▶ **WHAT YOU SHOULD DO**:
Reproduce the passage of the forum discussion on testing a business idea below, starting at the words "[–] Apprehensive_Yak_276@alien.top 1" and stopping after the words "profile or audience.".

▶ **DOCUMENT EXCERPT**:
▼
There is a great book about this called "Right It" by Alberto Savoia. One of the main points is that you need to get your own data and other people's data have very limited value. So, approaches like market research, hiring agencies, analysing competitors all sound like nice shortcuts to get the job done quickly but have a big risk of being misleading.

The "Right It" way is to define a hypothesis and go out and test it the easiest and cheapest way you can do. It sounds like more work but will give you additional insights from your target customers that will be most valuable to the idea you want to test and you can't find this information anywhere else because nobody else is trying exactly what you want to try.

[–] Apprehensive_Yak_276@alien.top 1 points 11 months ago

From what I've learned, what people mean by testing the market is to create a landing page / prototype to address the business pain point of their target profile or audience.

You'd need some capital for this and a threshold to determine if what you're building is worth continuing or not e.g. Using $X amount of dollars, we expect 20 sales/leads from our ad campaign. Or use other low-cost methods like cold calling / email marketing. What matters is that some kind of threshold between success / failure or 'pivot' is established.

But in the midst of doing this you'd need to develop your marketing skill-ability or hire an agency. But I advise to develop your own sales competency as this will forever be the most vital cog in any business.

For good marketing research, I had to read and watch the best sales and copywriting books / videos to pick templates (they are many of them) that now work in my favour. And I'll tell you this, great marketing research is time consuming and boring, but the rewards are always worth it.
▲
▶ **EXTRACTED MATERIAL**:
▼
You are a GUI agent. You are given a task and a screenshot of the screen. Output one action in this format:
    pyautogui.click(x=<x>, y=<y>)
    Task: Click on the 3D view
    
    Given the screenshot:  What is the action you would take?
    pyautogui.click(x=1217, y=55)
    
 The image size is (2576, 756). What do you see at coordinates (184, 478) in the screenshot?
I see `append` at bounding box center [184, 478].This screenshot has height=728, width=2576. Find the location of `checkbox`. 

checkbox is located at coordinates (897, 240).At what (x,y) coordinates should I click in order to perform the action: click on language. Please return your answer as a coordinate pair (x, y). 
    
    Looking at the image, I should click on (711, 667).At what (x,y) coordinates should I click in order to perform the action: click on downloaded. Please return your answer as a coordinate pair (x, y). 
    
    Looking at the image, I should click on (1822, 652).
▲
▶ **RESPONSE TO THIS TASK**:
[–] Apprehensive_Yak_276@alien.top 1 points 11 months ago

From what I've learned, what people mean by testing the market is to create a landing page / prototype to address the business pain point of their target profile or audience.